본 발명은 통신단말기, 통신단말기에서 화자의 얼굴영역 검출 방법 및 이를 이용한 통신단말기와 화자 간 거리 측정 방법에 관한 것으로, 영상 통화 중 촬영된 화자의 영상 프레임을 복수의 색좌표계에 대응하는 색신호 성분으로 변환하고 각각의 색신호 성분을 저연산으로 다단계 임계치 처리하여 피부색 영역, 중간 영역 및 피부색이 아닌 영역으로 구분하고, 각 영역에 부여된 확률 마스크를 합산하여 통합 확률 마스크를 생성하고, 통합 확률 마스크를 시간축으로 필터 처리하고 수평 및 수직 방향으로 투영하여 화자의 얼굴영역을 실시간으로 검출하는 통신단말기 및 통신단말기에서 화자의 얼굴영역 검출 방법을 제공할 수 있는 효과를 얻을 수 있다.

Description

통신단말기에서 화자의 얼굴영역 검출 방법, 이를 이용한 통신단말기와 화자 간 거리 측정 방법 및 이를 적용한 통신단말기{A methode of speaker's face area detection in communication terminal and the distance measurement between speaker and communication terminal using the same and communication terminal using thesame}
본 발명은 통신단말기에서 화자의 얼굴영역 검출 방법, 이를 이용한 통신단말기와 화자 간 거리 측정 방법 및 이를 적용한 통신단말기에 관한 것으로, 보다 상세하게는 통화 중인 화자의 얼굴영역을 실시간으로 검출하고, 검출된 얼굴영역의 크기를 기준으로 통신단말기와 화자 사이의 거리를 측정하는 통신단말기에서 화자의 얼굴영역 검출 방법 및 이를 이용한 통신단말기와 화자 간 거리 측정 방법 및 이를 적용한 통신단말기에 관한 것이다.
얼굴영역 검출이란 영상에서 얼굴의 유무를 결정하고, 만약 영상 내에 얼굴이 존재한다면 얼굴의 위치와 크기를 찾아내는 기술 분야이다.
기존의 얼굴영역 검출 기술에는 지식 기반 방법(Knowledge-based Methods), 특정 기반 방법(Feature-based Methods), 형판 정합 방법(Integration of multiple feature Methode), 외형 기반 방법(Appearance-based Methods)이 있다.

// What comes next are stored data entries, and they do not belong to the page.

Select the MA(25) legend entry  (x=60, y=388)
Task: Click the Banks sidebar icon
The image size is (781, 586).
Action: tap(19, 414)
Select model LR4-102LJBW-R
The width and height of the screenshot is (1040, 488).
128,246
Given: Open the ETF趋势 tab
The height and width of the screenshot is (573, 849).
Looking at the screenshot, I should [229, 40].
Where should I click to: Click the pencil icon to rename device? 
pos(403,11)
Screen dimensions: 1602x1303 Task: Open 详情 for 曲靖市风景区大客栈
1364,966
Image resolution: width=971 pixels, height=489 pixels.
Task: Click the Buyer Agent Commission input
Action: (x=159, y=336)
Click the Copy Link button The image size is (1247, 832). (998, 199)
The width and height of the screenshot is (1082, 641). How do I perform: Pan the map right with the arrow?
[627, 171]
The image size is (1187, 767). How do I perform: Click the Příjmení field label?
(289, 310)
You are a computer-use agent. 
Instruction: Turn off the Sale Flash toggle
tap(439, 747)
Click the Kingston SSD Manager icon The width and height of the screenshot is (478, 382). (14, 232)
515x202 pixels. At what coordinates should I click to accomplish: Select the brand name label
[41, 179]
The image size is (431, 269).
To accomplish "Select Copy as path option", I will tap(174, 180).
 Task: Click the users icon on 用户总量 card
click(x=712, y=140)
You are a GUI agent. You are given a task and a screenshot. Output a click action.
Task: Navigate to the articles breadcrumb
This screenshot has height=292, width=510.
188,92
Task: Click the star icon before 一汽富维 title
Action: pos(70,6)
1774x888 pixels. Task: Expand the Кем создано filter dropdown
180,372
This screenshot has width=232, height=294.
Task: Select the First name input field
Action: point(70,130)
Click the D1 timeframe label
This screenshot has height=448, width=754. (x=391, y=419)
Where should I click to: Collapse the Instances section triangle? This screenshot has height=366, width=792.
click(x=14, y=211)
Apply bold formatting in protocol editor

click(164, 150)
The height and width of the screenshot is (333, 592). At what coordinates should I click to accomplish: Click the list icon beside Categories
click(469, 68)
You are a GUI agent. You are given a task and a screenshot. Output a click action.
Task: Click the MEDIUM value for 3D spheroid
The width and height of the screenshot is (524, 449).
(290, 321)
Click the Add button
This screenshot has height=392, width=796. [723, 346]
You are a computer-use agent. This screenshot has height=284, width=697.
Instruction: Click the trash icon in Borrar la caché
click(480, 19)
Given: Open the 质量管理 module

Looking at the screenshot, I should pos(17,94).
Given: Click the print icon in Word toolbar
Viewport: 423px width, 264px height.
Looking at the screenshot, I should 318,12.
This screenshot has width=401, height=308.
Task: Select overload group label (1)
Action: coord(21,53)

기식 기반 방법은 연구/개발자의 지식에 근거한 규칙에 따라 얼굴영역 검출 알고리즘을 개발하는 방법으로, 대상 이미지에서 얼굴 후보 이미지는 미리 작성된 규칙에 따라 검출된다. 즉, 얼굴은 눈, 코, 입 등 특징적인 성분을 포함하고 각 성분들은 일정 거리와 일정 위치관계를 갖는다는 지식을 이용하여 얼굴의 영역을 검출한다. 이 방식은 얼굴 부위의 잡음, 밝기 혹은 다른 사물에 의해 가려지는 등의 경우에 이미지 특징들을 찾는 알고리즘이 심각한 수준으로 영향을 받을 수 있는 문제점이 있다.
특징 기반 방법은 얼굴의 기하학적인 정보를 이용하거나 얼굴 특징 성분인 눈, 코, 입, 턱 등을 이용하여 그 크기와 모양, 상호 연관성 또는 이러한 요소들의 혼합된 형태의 정보를 이용해서 얼굴을 인식하는 방법이다. 즉, 얼굴의 눈, 코, 입과 같은 특징을 이용한 검출, 얼굴이 가진 특정 질감을 이용한 검출, 얼굴의 색상을 이용한 검출 등 다양한 방법이 있다. 이 방식은 얼굴 부위의 노이즈, 밝기 혹은 다른 사물에 의해 가려지는 등의 경우에 이미지 특징들을 찾는 알고리즘이 심각한 수준으로 영향을 받을 수 있는 문제점이 있다.
형판 정합 방법은 템플렛 매칭(Template Matching) 방법이라고도 불리며, 특정 함수에 의해 계산된 얼굴에 대한 표준 템플렛을 만들고 이후 입력된 얼굴 이미 지와의 상관 정도를 측정하여 검출을 시도하는 방식이다. 이 방식은 상대적으로 구현하기가 쉽다는 장점이 있으나 얼굴 이미지의 크기, 모양, 포즈 등의 다양한 변경 사항에 대해 효율적으로 처리하지 못하는 문제점이 있다.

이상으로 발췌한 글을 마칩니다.